Conversations with Vita allowed me to open up to her and, by this, the trust formed. I started treating her like a real family member and because of that, I felt I could tell her things that generally you’d only tell your family. She’s a great psychologist, so I had trust in what she would do with my character in her following film. Vita portrayed the truth without any false notes.
VD: Before Andrew saw Danger Zone, he didn’t want to watch the entire thing. Nevertheless, I was still trying to persuade him, so he would finally sit on his couch and give it a go.
What did you feel when you watched the film for the first time and you saw all of the close-ups of your family in distress?
AD: In the film, it seemed like I was enjoying myself by being a war tourist. But Vita’s perspective helped me understand how dangerous it was. I never thought that there was a tangible scenario that I might die so stupidly. It’s very selfish for a person to leave your children at home, knowing that you might never come back. So it’s difficult to say goodbye to your kids. But equally, it’s also hard to say goodbye to the children that I met when I was away.

--*--

• _PROBLEMS TO WORK ON_:
A) From the interview about the film Danger Zone, list every sentence that contains the name Vita, including its possessive form.
B) Write out the part of the interview about the film Danger Zone starting at "Conversations with Vita" and ending at "family in distress?".
C) Extend the interview about the film Danger Zone, picking up after its final sentence.

• _INFORMATION SHOWN_:
--*--

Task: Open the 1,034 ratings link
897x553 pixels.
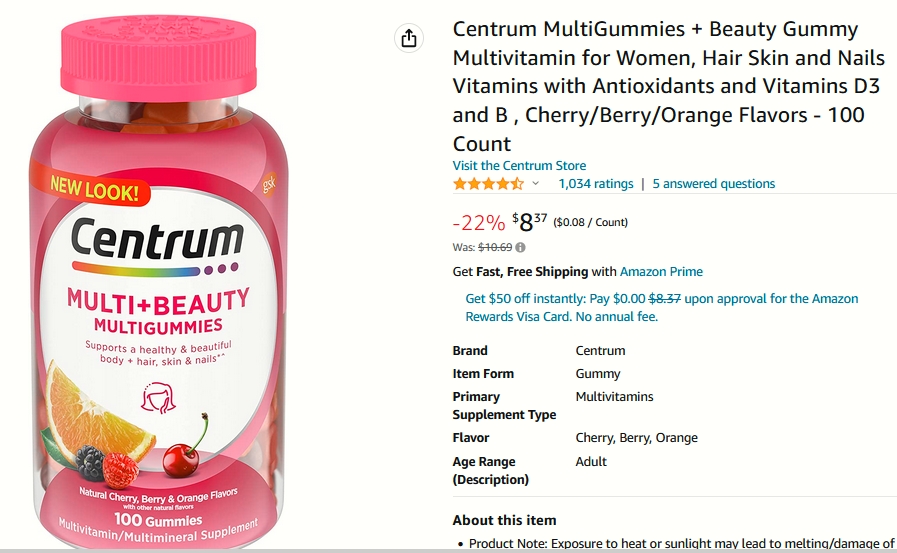Action: 596,184
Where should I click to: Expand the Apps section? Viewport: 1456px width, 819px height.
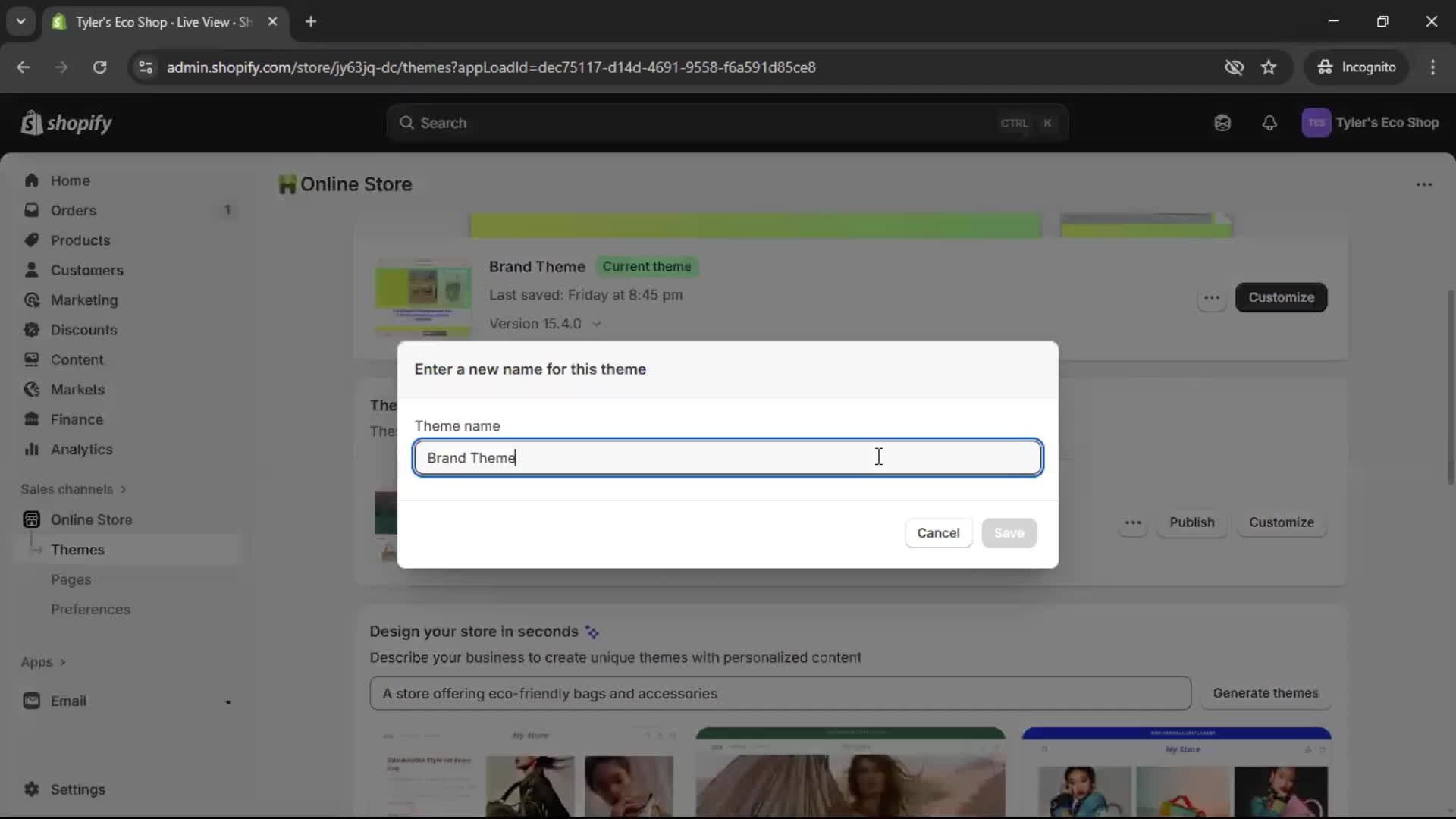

--*--

• _RESPONSES BY TASK_:
A)
- Conversations with Vita allowed me to open up to her and, by this, the trust formed.
- Vita portrayed the truth without any false notes.
- But Vita’s perspective helped me understand how dangerous it was.

B)
Conversations with Vita allowed me to open up to her and, by this, the trust formed. I started treating her like a real family member and because of that, I felt I could tell her things that generally you’d only tell your family. She’s a great psychologist, so I had trust in what she would do with my character in her following film. Vita portrayed the truth without any false notes.
VD: Before Andrew saw Danger Zone, he didn’t want to watch the entire thing. Nevertheless, I was still trying to persuade him, so he would finally sit on his couch and give it a go.
What did you feel when you watched the film for the first time and you saw all of the close-ups of your family in distress?

C)
Without going, I wouldn’t have been able to help the hundreds of people I’ve supported. Let’s be honest: it’s a lot deeper than just saying goodbye to your children. And that image sticks with you. Sometimes in life, we do things because we need to do them. And every time I went to a country, which you wouldn’t see, a bit more of me would be left there.
This is a question I’m sure I’m going to get asked lots of times. Am I selfish? It depends: at least I can do everything in my power to show other viewers what the real world looks like. And through the media, now I can tell the story of somebody, whose suffering was depicted in the journey that I’ve taken.
Vita, you mentioned the editing, and Andrew shared his emotional story about his brother. But it wasn’t included in the documentary, while it would have helped the audience to see another side of him. How did you choose which parts to include from the collected footage?
VD: During the editing process, we were thinking about the construction of the movie, and how to tell all these stories, because it’s very difficult when you have so many hours, you have very different materials, and the people must see it only in two hours. You can’t have voiceover everywhere: it’s impossible. We wanted to put so much into our film, but at the same time, we were forced to decide the exact footage and resign from various elements. We spent all day and night in the editing room to get the final (and ideal) result. However, it was very challenging to cut out certain materials.
Are you still connected to the place and people you have met? Do you want to continue that relationship?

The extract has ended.